Assignment: Give back the entries below verbatim.

Provided entries:
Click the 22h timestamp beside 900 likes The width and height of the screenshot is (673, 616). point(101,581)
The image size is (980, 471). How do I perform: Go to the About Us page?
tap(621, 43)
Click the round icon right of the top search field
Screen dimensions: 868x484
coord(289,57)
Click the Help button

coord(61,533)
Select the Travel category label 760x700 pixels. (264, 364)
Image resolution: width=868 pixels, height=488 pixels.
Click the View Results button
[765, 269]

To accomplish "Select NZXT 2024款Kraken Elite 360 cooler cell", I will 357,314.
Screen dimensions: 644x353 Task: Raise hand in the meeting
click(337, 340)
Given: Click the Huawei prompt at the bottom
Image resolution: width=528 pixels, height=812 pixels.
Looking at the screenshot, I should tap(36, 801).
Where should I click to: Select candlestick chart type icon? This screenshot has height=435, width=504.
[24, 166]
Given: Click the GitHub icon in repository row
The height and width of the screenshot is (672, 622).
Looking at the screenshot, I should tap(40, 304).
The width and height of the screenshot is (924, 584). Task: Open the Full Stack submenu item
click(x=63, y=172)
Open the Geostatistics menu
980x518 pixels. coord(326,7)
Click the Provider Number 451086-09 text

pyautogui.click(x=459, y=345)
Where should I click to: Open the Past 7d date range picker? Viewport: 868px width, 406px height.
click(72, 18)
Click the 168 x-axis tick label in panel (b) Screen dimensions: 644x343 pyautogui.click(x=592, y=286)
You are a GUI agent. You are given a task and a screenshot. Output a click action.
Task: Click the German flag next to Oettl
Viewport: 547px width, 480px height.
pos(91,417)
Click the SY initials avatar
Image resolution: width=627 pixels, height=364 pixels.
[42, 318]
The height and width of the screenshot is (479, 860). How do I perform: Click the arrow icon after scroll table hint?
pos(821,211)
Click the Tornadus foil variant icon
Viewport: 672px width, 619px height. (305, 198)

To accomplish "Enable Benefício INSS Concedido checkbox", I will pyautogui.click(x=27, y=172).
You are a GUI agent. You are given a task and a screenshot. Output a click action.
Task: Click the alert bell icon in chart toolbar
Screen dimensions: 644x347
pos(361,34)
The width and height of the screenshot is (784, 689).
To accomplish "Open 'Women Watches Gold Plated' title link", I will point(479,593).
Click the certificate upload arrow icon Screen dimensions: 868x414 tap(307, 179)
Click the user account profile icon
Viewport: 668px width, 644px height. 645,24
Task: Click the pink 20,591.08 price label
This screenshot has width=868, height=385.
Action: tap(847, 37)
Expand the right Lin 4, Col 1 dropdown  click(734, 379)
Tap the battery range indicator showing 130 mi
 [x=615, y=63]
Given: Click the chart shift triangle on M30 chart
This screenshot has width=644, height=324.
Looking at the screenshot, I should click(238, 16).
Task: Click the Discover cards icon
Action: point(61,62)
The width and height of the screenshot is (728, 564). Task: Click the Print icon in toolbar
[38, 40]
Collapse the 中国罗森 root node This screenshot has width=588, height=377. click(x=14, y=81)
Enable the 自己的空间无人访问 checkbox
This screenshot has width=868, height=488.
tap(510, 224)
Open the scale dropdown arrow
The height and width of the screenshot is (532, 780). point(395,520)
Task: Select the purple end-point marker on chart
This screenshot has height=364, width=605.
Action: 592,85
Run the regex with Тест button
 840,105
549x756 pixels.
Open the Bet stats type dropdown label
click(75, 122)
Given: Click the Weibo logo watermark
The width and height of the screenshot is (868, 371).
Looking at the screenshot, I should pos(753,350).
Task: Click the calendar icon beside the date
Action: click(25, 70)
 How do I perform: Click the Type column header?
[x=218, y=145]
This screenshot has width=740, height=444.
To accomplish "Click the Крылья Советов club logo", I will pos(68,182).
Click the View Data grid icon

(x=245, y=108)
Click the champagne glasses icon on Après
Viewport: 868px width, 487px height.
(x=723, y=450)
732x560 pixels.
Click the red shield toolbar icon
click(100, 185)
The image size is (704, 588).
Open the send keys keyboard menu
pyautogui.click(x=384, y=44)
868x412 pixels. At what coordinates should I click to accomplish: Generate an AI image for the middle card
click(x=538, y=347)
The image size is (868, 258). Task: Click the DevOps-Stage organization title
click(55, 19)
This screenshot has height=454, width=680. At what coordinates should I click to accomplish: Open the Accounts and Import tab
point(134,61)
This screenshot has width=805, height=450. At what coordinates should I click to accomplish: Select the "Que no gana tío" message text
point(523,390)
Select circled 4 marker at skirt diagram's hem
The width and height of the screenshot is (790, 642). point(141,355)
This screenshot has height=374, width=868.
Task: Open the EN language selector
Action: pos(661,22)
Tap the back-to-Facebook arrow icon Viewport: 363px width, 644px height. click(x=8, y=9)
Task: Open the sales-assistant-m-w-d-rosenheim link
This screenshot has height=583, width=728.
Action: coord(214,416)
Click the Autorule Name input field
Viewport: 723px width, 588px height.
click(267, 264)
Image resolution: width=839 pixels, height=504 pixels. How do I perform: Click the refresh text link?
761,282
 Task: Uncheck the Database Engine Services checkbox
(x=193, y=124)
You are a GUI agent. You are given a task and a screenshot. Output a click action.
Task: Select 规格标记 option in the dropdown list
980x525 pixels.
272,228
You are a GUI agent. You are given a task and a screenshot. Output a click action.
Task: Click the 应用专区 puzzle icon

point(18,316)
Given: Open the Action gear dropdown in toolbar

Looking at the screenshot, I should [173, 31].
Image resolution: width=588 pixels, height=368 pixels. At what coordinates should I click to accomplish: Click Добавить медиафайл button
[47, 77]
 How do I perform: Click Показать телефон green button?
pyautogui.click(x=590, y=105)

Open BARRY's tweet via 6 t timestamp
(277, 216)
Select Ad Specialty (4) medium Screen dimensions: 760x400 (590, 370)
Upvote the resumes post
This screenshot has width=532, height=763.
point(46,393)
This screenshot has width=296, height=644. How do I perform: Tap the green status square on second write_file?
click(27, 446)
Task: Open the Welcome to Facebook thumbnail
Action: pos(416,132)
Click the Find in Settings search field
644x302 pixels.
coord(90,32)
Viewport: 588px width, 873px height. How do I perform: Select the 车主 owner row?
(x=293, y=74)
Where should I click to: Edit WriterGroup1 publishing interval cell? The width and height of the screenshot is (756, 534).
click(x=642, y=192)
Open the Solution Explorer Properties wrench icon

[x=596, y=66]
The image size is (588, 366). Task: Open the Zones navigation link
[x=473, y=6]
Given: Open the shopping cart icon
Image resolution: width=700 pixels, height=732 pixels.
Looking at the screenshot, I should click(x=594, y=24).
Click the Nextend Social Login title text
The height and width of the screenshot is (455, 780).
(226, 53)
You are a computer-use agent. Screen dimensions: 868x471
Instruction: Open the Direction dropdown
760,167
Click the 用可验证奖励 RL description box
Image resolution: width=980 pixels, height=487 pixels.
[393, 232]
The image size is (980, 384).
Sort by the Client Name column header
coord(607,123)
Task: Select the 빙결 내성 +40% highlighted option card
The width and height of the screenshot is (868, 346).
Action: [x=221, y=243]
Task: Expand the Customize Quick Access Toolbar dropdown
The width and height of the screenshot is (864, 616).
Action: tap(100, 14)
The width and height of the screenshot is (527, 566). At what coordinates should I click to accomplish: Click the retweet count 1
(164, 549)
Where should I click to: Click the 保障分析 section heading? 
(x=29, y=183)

Answer area:
Click the 22h timestamp beside 900 likes The width and height of the screenshot is (673, 616). point(101,581)
The image size is (980, 471). How do I perform: Go to the About Us page?
tap(621, 43)
Click the round icon right of the top search field
Screen dimensions: 868x484
coord(289,57)
Click the Help button

coord(61,533)
Select the Travel category label 760x700 pixels. (264, 364)
Image resolution: width=868 pixels, height=488 pixels.
Click the View Results button
[765, 269]

To accomplish "Select NZXT 2024款Kraken Elite 360 cooler cell", I will 357,314.
Screen dimensions: 644x353 Task: Raise hand in the meeting
click(337, 340)
Given: Click the Huawei prompt at the bottom
Image resolution: width=528 pixels, height=812 pixels.
Looking at the screenshot, I should tap(36, 801).
Where should I click to: Select candlestick chart type icon? This screenshot has height=435, width=504.
[24, 166]
Given: Click the GitHub icon in repository row
The height and width of the screenshot is (672, 622).
Looking at the screenshot, I should tap(40, 304).
The width and height of the screenshot is (924, 584). Task: Open the Full Stack submenu item
click(x=63, y=172)
Open the Geostatistics menu
980x518 pixels. coord(326,7)
Click the Provider Number 451086-09 text

pyautogui.click(x=459, y=345)
Where should I click to: Open the Past 7d date range picker? Viewport: 868px width, 406px height.
click(72, 18)
Click the 168 x-axis tick label in panel (b) Screen dimensions: 644x343 pyautogui.click(x=592, y=286)
You are a GUI agent. You are given a task and a screenshot. Output a click action.
Task: Click the German flag next to Oettl
Viewport: 547px width, 480px height.
pos(91,417)
Click the SY initials avatar
Image resolution: width=627 pixels, height=364 pixels.
[42, 318]
The height and width of the screenshot is (479, 860). How do I perform: Click the arrow icon after scroll table hint?
pos(821,211)
Click the Tornadus foil variant icon
Viewport: 672px width, 619px height. (305, 198)

To accomplish "Enable Benefício INSS Concedido checkbox", I will pyautogui.click(x=27, y=172).
You are a GUI agent. You are given a task and a screenshot. Output a click action.
Task: Click the alert bell icon in chart toolbar
Screen dimensions: 644x347
pos(361,34)
The width and height of the screenshot is (784, 689).
To accomplish "Open 'Women Watches Gold Plated' title link", I will point(479,593).
Click the certificate upload arrow icon Screen dimensions: 868x414 tap(307, 179)
Click the user account profile icon
Viewport: 668px width, 644px height. 645,24
Task: Click the pink 20,591.08 price label
This screenshot has width=868, height=385.
Action: tap(847, 37)
Expand the right Lin 4, Col 1 dropdown  click(734, 379)
Tap the battery range indicator showing 130 mi
 [x=615, y=63]
Given: Click the chart shift triangle on M30 chart
This screenshot has width=644, height=324.
Looking at the screenshot, I should click(238, 16).
Task: Click the Discover cards icon
Action: point(61,62)
The width and height of the screenshot is (728, 564). Task: Click the Print icon in toolbar
[38, 40]
Collapse the 中国罗森 root node This screenshot has width=588, height=377. click(x=14, y=81)
Enable the 自己的空间无人访问 checkbox
This screenshot has width=868, height=488.
tap(510, 224)
Open the scale dropdown arrow
The height and width of the screenshot is (532, 780). point(395,520)
Task: Select the purple end-point marker on chart
This screenshot has height=364, width=605.
Action: 592,85
Run the regex with Тест button
 840,105
549x756 pixels.
Open the Bet stats type dropdown label
click(75, 122)
Given: Click the Weibo logo watermark
The width and height of the screenshot is (868, 371).
Looking at the screenshot, I should pos(753,350).
Task: Click the calendar icon beside the date
Action: click(25, 70)
 How do I perform: Click the Type column header?
[x=218, y=145]
This screenshot has width=740, height=444.
To accomplish "Click the Крылья Советов club logo", I will pos(68,182).
Click the View Data grid icon

(x=245, y=108)
Click the champagne glasses icon on Après
Viewport: 868px width, 487px height.
(x=723, y=450)
732x560 pixels.
Click the red shield toolbar icon
click(100, 185)
The image size is (704, 588).
Open the send keys keyboard menu
pyautogui.click(x=384, y=44)
868x412 pixels. At what coordinates should I click to accomplish: Generate an AI image for the middle card
click(x=538, y=347)
The image size is (868, 258). Task: Click the DevOps-Stage organization title
click(55, 19)
This screenshot has height=454, width=680. At what coordinates should I click to accomplish: Open the Accounts and Import tab
point(134,61)
This screenshot has width=805, height=450. At what coordinates should I click to accomplish: Select the "Que no gana tío" message text
point(523,390)
Select circled 4 marker at skirt diagram's hem
The width and height of the screenshot is (790, 642). point(141,355)
This screenshot has height=374, width=868.
Task: Open the EN language selector
Action: pos(661,22)
Tap the back-to-Facebook arrow icon Viewport: 363px width, 644px height. click(x=8, y=9)
Task: Open the sales-assistant-m-w-d-rosenheim link
This screenshot has height=583, width=728.
Action: coord(214,416)
Click the Autorule Name input field
Viewport: 723px width, 588px height.
click(267, 264)
Image resolution: width=839 pixels, height=504 pixels. How do I perform: Click the refresh text link?
761,282
 Task: Uncheck the Database Engine Services checkbox
(x=193, y=124)
You are a GUI agent. You are given a task and a screenshot. Output a click action.
Task: Select 规格标记 option in the dropdown list
980x525 pixels.
272,228
You are a GUI agent. You are given a task and a screenshot. Output a click action.
Task: Click the 应用专区 puzzle icon

point(18,316)
Given: Open the Action gear dropdown in toolbar

Looking at the screenshot, I should [173, 31].
Image resolution: width=588 pixels, height=368 pixels. At what coordinates should I click to accomplish: Click Добавить медиафайл button
[47, 77]
 How do I perform: Click Показать телефон green button?
pyautogui.click(x=590, y=105)

Open BARRY's tweet via 6 t timestamp
(277, 216)
Select Ad Specialty (4) medium Screen dimensions: 760x400 (590, 370)
Upvote the resumes post
This screenshot has width=532, height=763.
point(46,393)
This screenshot has width=296, height=644. How do I perform: Tap the green status square on second write_file?
click(27, 446)
Task: Open the Welcome to Facebook thumbnail
Action: pos(416,132)
Click the Find in Settings search field
644x302 pixels.
coord(90,32)
Viewport: 588px width, 873px height. How do I perform: Select the 车主 owner row?
(x=293, y=74)
Where should I click to: Edit WriterGroup1 publishing interval cell? The width and height of the screenshot is (756, 534).
click(x=642, y=192)
Open the Solution Explorer Properties wrench icon

[x=596, y=66]
The image size is (588, 366). Task: Open the Zones navigation link
[x=473, y=6]
Given: Open the shopping cart icon
Image resolution: width=700 pixels, height=732 pixels.
Looking at the screenshot, I should click(x=594, y=24).
Click the Nextend Social Login title text
The height and width of the screenshot is (455, 780).
(226, 53)
You are a computer-use agent. Screen dimensions: 868x471
Instruction: Open the Direction dropdown
760,167
Click the 用可验证奖励 RL description box
Image resolution: width=980 pixels, height=487 pixels.
[393, 232]
The image size is (980, 384).
Sort by the Client Name column header
coord(607,123)
Task: Select the 빙결 내성 +40% highlighted option card
The width and height of the screenshot is (868, 346).
Action: [x=221, y=243]
Task: Expand the Customize Quick Access Toolbar dropdown
The width and height of the screenshot is (864, 616).
Action: tap(100, 14)
The width and height of the screenshot is (527, 566). At what coordinates should I click to accomplish: Click the retweet count 1
(164, 549)
Where should I click to: Click the 保障分析 section heading? 
(x=29, y=183)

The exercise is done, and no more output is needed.